Using the line with "The height and" as your starting point, transcribe it and each line beneath it word for word until the records run out, without pictures.

(RECORD SET begins)

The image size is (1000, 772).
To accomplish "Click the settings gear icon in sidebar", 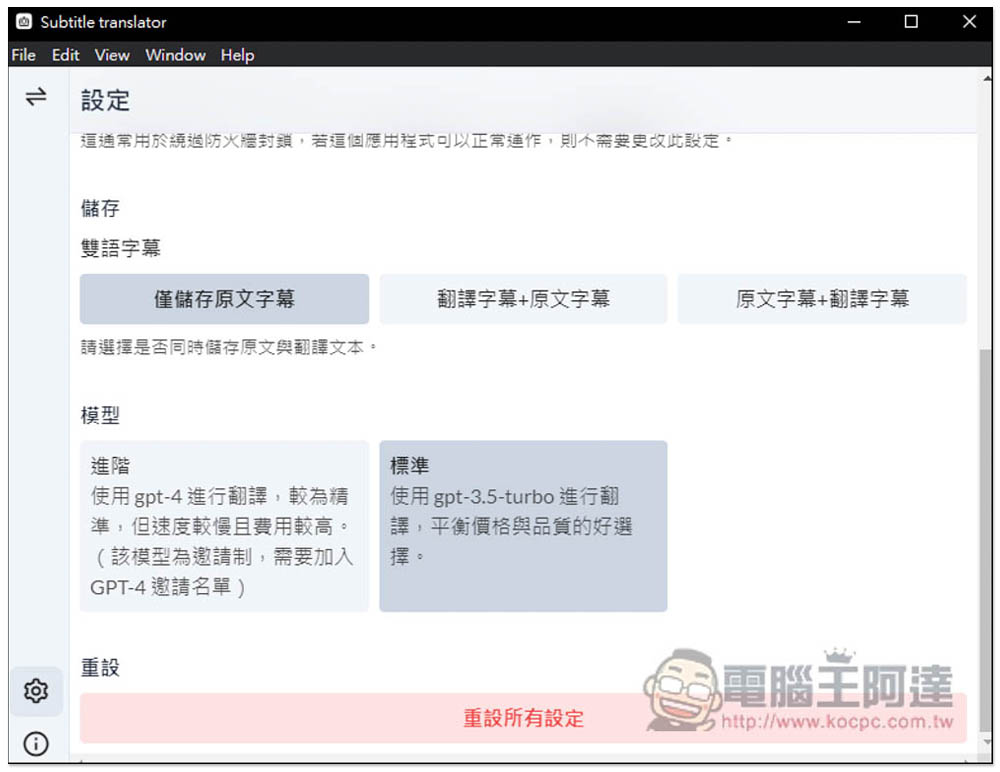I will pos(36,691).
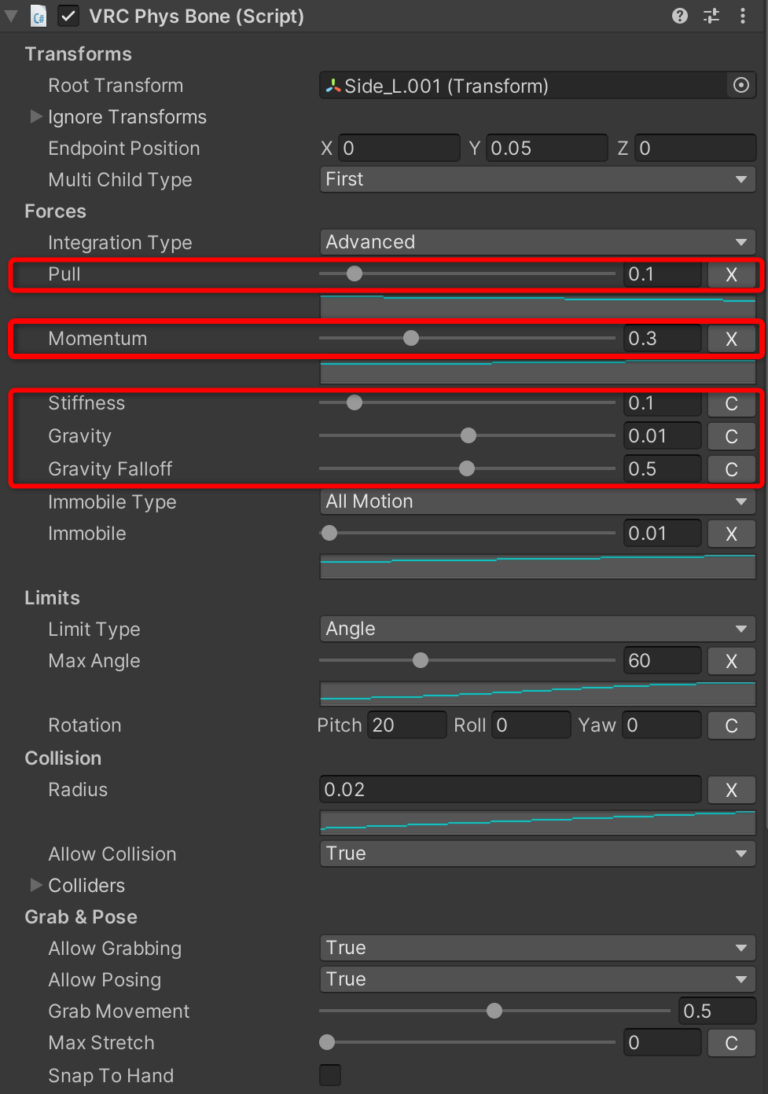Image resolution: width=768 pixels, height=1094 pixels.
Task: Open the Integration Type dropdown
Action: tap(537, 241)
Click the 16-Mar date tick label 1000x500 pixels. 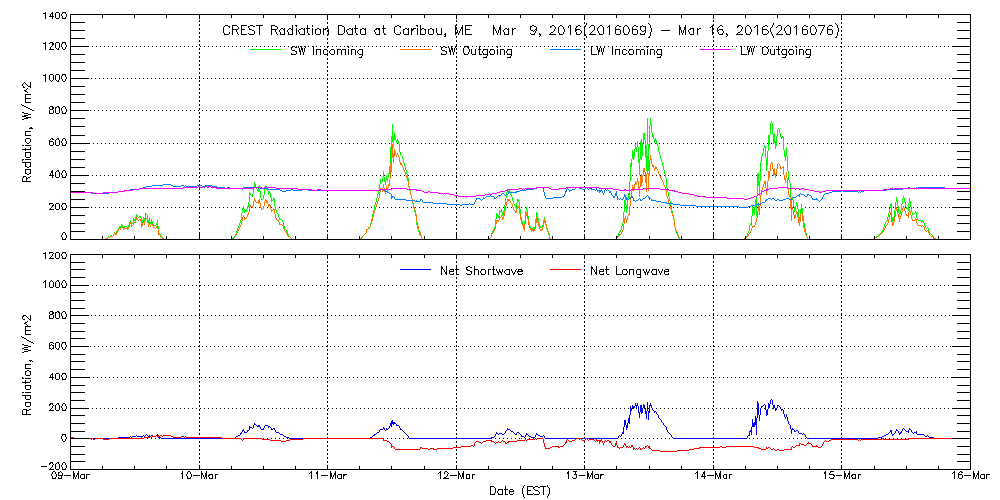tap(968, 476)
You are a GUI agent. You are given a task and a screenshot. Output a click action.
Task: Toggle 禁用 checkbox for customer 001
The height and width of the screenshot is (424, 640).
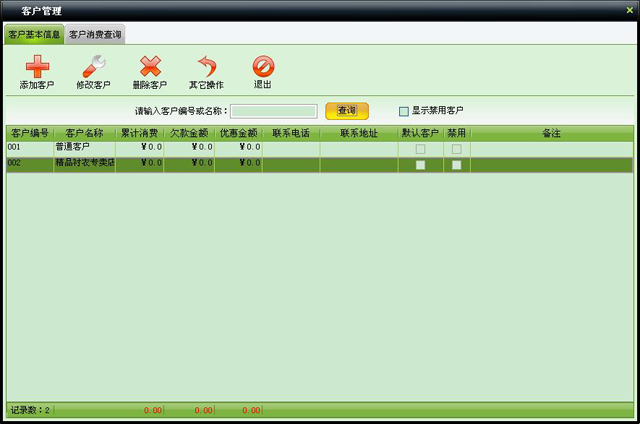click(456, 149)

(RECORD SET ends)

OUTPUT BELOW ▸
The height and width of the screenshot is (424, 640).
click(456, 149)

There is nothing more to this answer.